**TASK TO CARRY OUT:** Leave every picture behind and copy the rest of the entries below exactly.

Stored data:
━━━━━━━━━━━━━━━━━━━━━━━━━━━━━━
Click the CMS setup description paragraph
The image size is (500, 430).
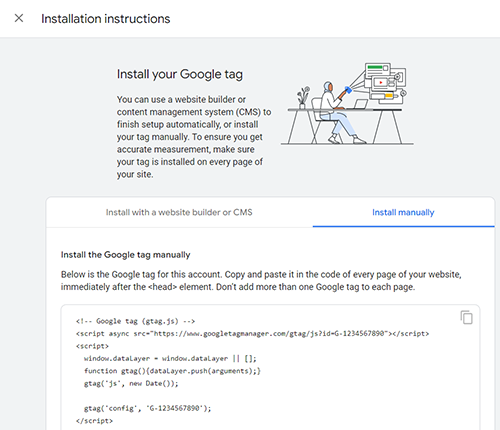[x=194, y=137]
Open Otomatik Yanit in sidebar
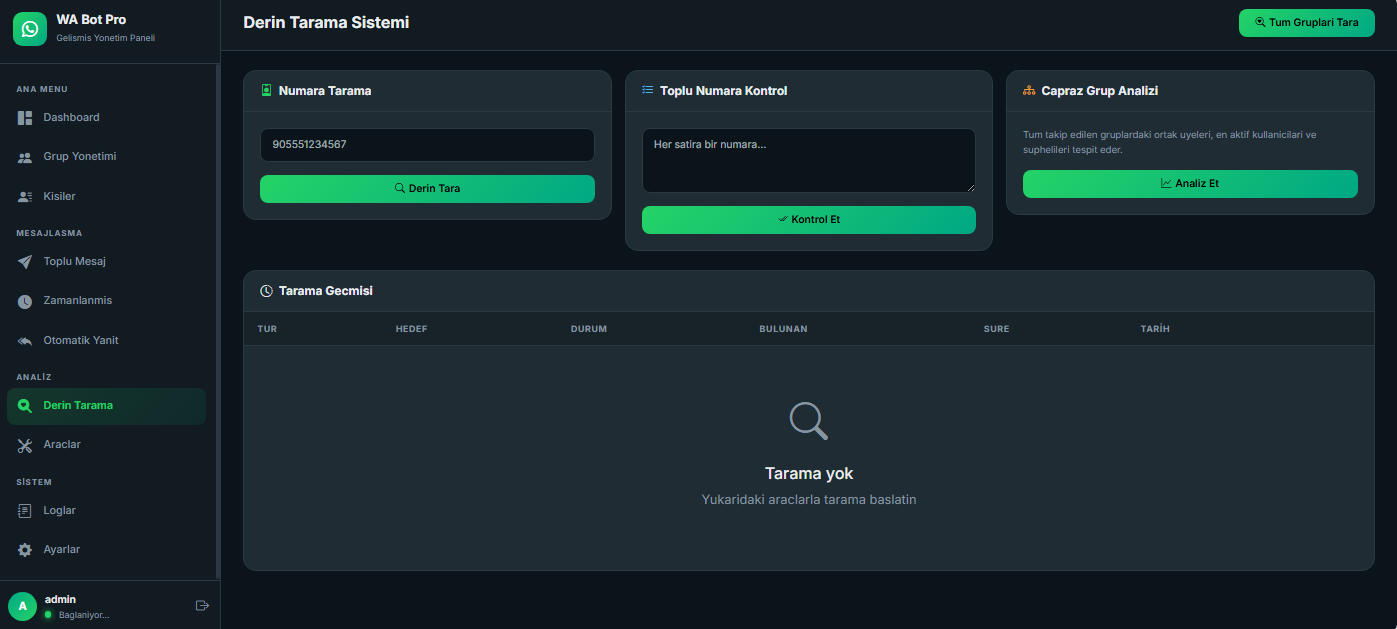The image size is (1397, 629). [x=80, y=340]
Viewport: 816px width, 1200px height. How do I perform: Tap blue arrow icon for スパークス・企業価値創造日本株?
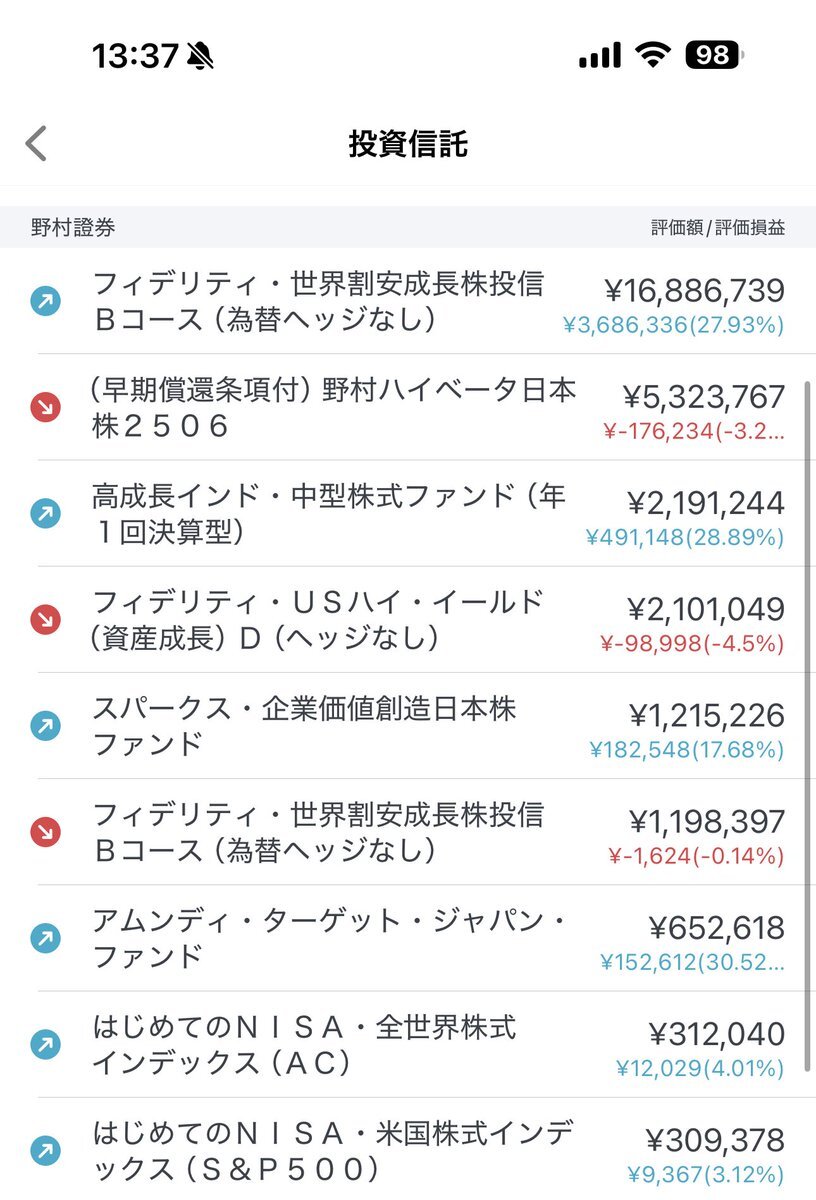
━━━━━━━━━━━━━━━━━━━━━━━━━━━━━━
**RESPONSE FOR THIS EXERCISE:**
Click the CMS setup description paragraph
The image size is (500, 430).
[x=194, y=137]
Open Otomatik Yanit in sidebar
The image size is (1397, 629). [x=80, y=340]
Viewport: 816px width, 1200px height. How do I perform: Tap blue arrow icon for スパークス・企業価値創造日本株?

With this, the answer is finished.